Август замер. Должно быть, в этом старом крабе, пропахшем нюхательным табаком и мятою из-за таблеток от кашля, жила наивная душа ребенка. Оливье рассмеялся.
— Ну теперь я начинаю понимать, — сказал он, — почему иногда ты делаешь хорошие передачи! Иногда!
Реплика Оливье моментально отрезвила Робера, и Август счел возможным продолжить рассказ о музее. Неторопливо, но с большой охотою, подчас сам умиляясь своим воспоминаниям, он воссоздавал портрет Энсора, искусно, как все гиды, нанизывая слова друг на друга. Он с гордостью показывал свой собственный портрет, но говорил при этом о себе в третьем лице — это была его излюбленная манера: «Портрет Августа тысяча девятьсот третьего года».
Больше полувека назад… Но уже тогда в молодом Августе явно проглядывали черты теперешнего! Здесь, как и в Марьякерке, как у Иеронима Босха, время вело особый счет. Энсоровский калейдоскоп все крутился и крутился, показывая экзотических морских звезд бесстыже розового, чувственного цвета, останавливаясь на шутовских зарисовках пляжа тысяча восемьсот восьмидесятого года.

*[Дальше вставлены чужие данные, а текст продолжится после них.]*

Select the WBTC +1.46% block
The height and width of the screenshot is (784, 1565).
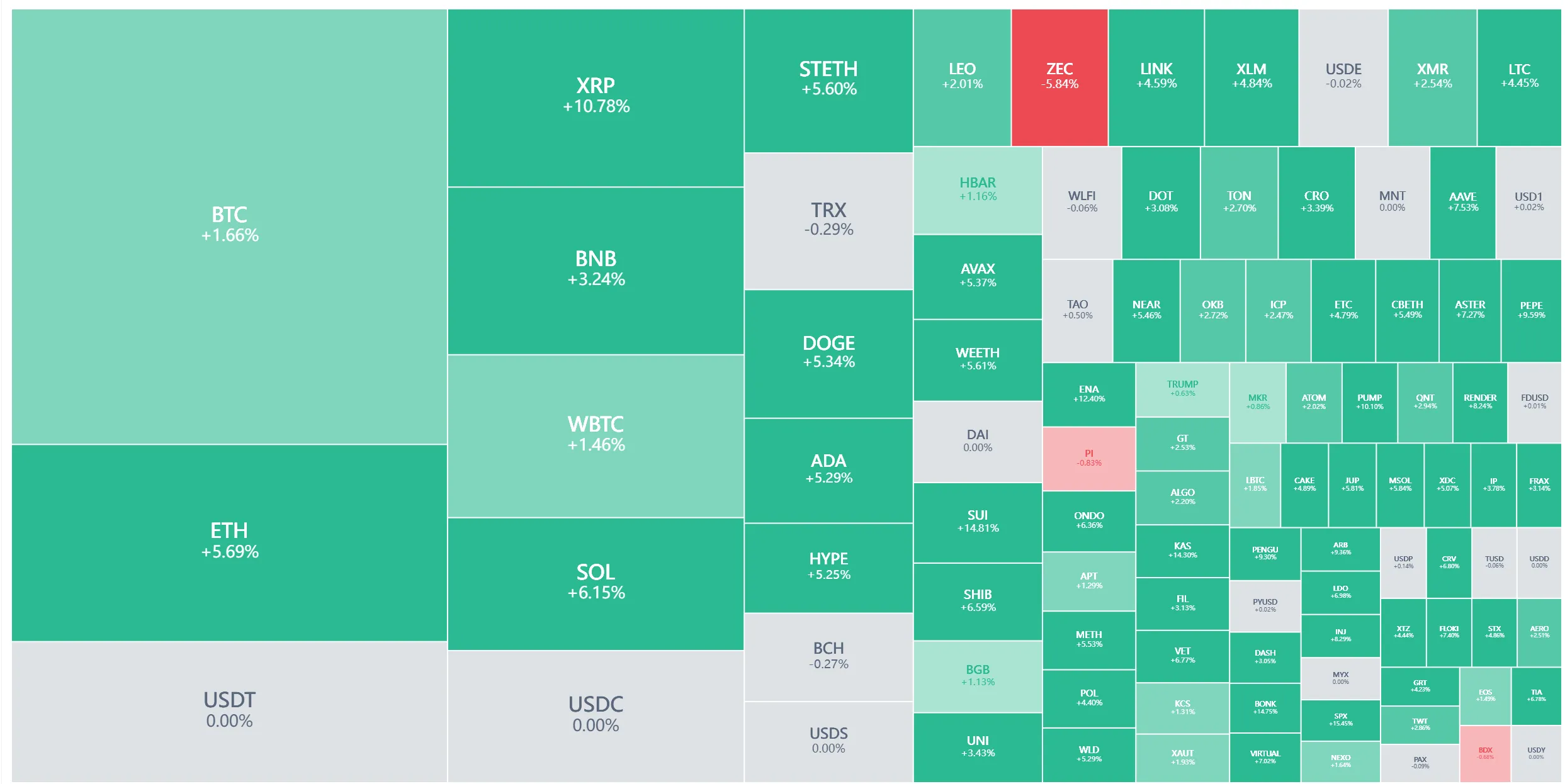596,434
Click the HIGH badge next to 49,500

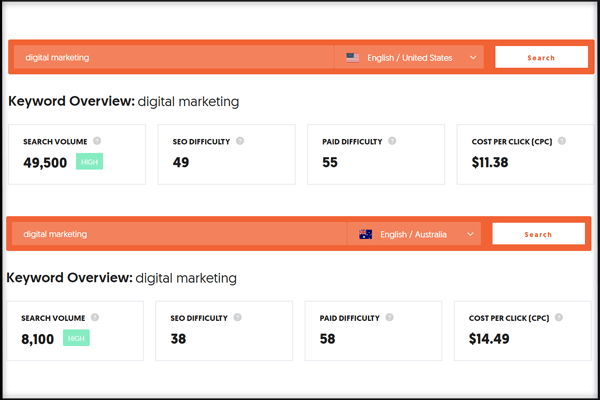(90, 162)

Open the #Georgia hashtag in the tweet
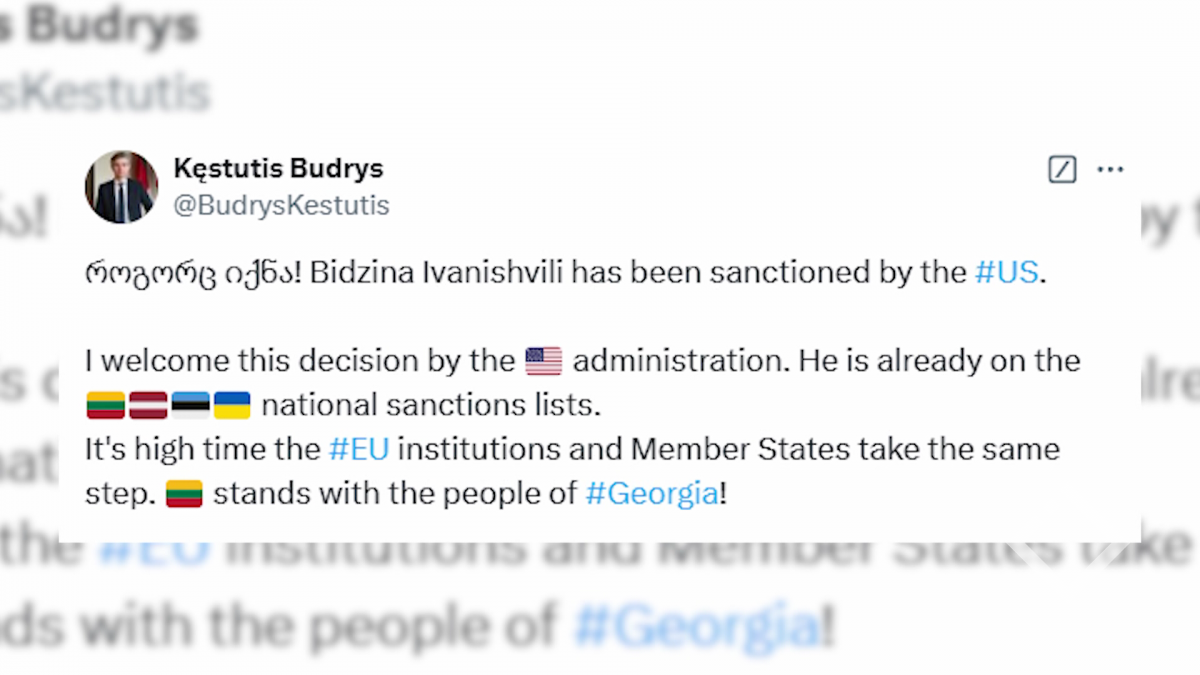pyautogui.click(x=651, y=493)
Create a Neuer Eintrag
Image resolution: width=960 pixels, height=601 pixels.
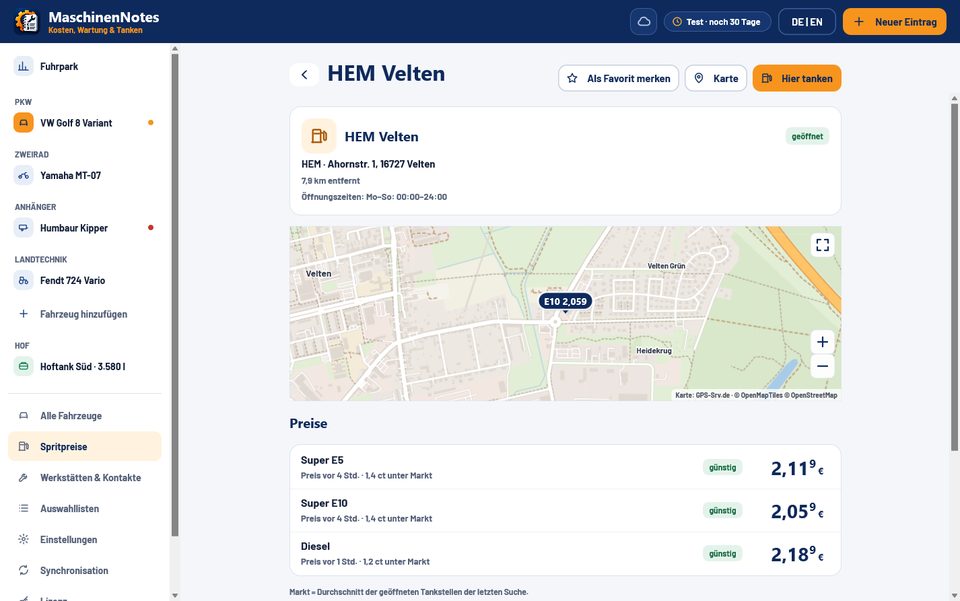(894, 22)
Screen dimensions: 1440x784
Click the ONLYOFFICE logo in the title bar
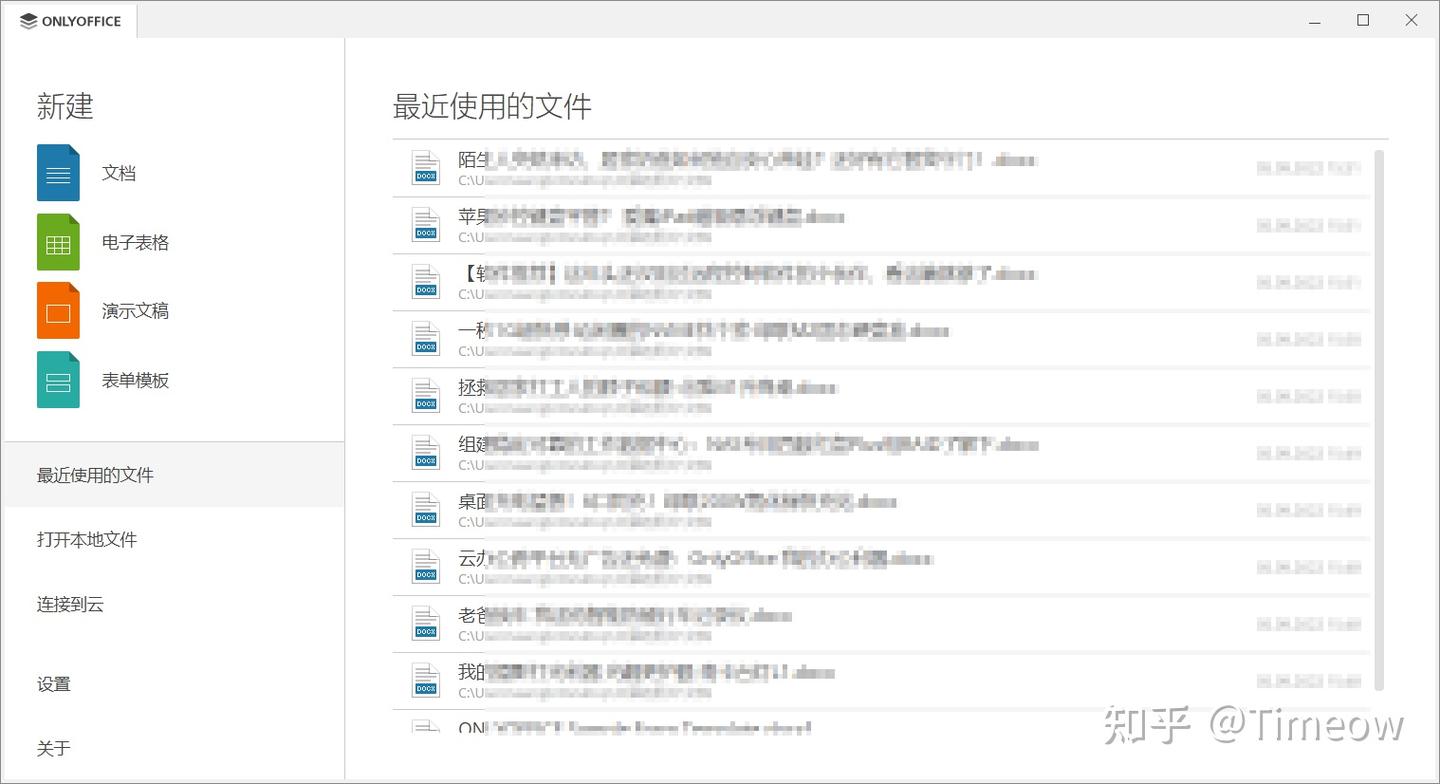coord(70,20)
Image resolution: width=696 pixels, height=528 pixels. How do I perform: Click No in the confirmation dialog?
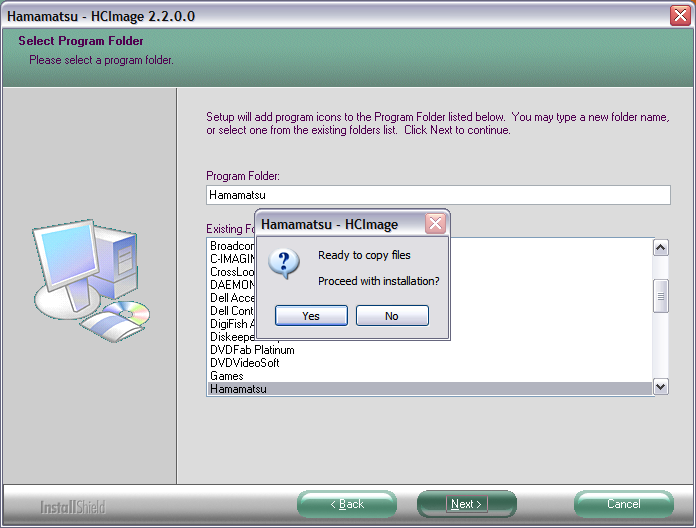(x=392, y=315)
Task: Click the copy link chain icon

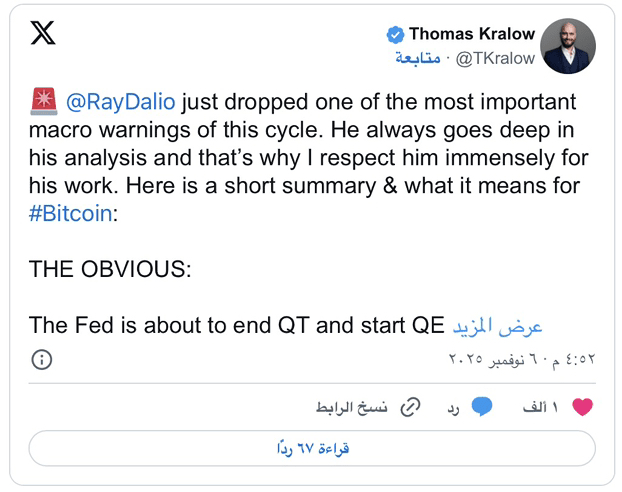Action: click(410, 407)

По песку катятся кабины, увлекая к кромке волн пышнотелых голых купальщиц; на них смотрят, кто равнодушно-снисходительно, кто плутовато, кто с завистью, упакованные, как монашки, обывательницы с осиными талиями над торчащими задами; престарелые красавцы в цилиндрах и рединготах или макфарлане и соломенных шляпах провожают их полными восхищения похотливыми взглядами; попыхивая трубками, оживленно переговариваются волосатые матросы.
Рамки из черного дерева, сверкающие люстры, старые пожелтевшие книги — обломки жизни буржуа конца девятнадцатого века, церковная утварь, растения, высушенные много лет тому назад, канделябры, веера, странной формы бутылки, китайские вазы, орифламмы, керамика, часы в виде скорчившей рожу саламандры — плод безумной фантазии, — каменные щипцы, репсовая драпировка, свеча, маленькие кораблики, яванские фарфоровые фигурки, гротескные Венеры… Распластанные лягушки, — не поймешь, то ли лягушка, то ли мандрагора.
Это тоже был мир Энсора, такой же, как на его полотнах, только не подправленный кистью художника, а созданный живым воображением человека, спрятавшегося в свою скорлупу и с усердием паука собирающего все, что дает земля и море, от раковин и попугаев, которых носят на плече словоохотливые моряки с проколотыми ушами, до всякого карнавального мусора, включая скелеты, к которым мосье Джеймс, воспринимавший явления жизни с чисто английским юмором, питал, как все фламандцы, особое пристрастие.